Data shown |

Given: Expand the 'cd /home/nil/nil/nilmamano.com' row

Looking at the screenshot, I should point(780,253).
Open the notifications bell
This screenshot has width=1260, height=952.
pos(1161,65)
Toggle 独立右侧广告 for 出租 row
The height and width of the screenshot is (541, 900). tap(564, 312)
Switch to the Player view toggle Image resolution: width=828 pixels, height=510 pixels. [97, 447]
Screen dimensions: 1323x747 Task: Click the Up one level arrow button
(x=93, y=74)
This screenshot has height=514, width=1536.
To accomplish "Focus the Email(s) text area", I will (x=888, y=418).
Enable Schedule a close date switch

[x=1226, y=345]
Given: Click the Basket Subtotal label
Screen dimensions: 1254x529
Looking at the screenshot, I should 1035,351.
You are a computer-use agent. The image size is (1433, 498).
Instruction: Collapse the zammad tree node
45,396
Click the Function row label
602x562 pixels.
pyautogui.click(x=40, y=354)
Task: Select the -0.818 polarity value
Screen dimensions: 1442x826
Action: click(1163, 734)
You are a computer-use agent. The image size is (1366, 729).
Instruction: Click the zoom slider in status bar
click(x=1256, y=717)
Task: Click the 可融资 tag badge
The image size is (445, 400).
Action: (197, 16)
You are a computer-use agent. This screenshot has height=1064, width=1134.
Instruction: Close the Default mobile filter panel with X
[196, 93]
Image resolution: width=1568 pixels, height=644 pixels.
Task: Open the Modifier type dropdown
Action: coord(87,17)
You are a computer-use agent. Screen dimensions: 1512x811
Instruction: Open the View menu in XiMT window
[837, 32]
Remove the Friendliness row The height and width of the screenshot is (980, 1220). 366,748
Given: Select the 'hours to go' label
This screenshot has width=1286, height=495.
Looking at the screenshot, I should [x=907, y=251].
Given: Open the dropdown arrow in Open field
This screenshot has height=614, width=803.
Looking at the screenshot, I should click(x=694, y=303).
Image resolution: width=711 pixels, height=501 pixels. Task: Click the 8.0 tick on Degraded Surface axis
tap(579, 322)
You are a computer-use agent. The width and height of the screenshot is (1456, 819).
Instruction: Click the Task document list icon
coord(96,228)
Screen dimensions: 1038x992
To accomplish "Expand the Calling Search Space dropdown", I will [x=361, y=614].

Written task | Convert everything from the start of the rows above down to the line containing "Switch to the" into a two-column CSV with the headers instruction and response. Give one line per row, with each row's text and its answer each in a single quoted field and line breaks replaced by spaces.

Answer to this exercise |
instruction,response
"Given: Expand the 'cd /home/nil/nil/nilmamano.com' row","Looking at the screenshot, I should point(780,253)."
"Open the notifications bell This screenshot has width=1260, height=952.","pos(1161,65)"
"Toggle 独立右侧广告 for 出租 row","The height and width of the screenshot is (541, 900). tap(564, 312)"
"Switch to the Player view toggle Image resolution: width=828 pixels, height=510 pixels.","[97, 447]"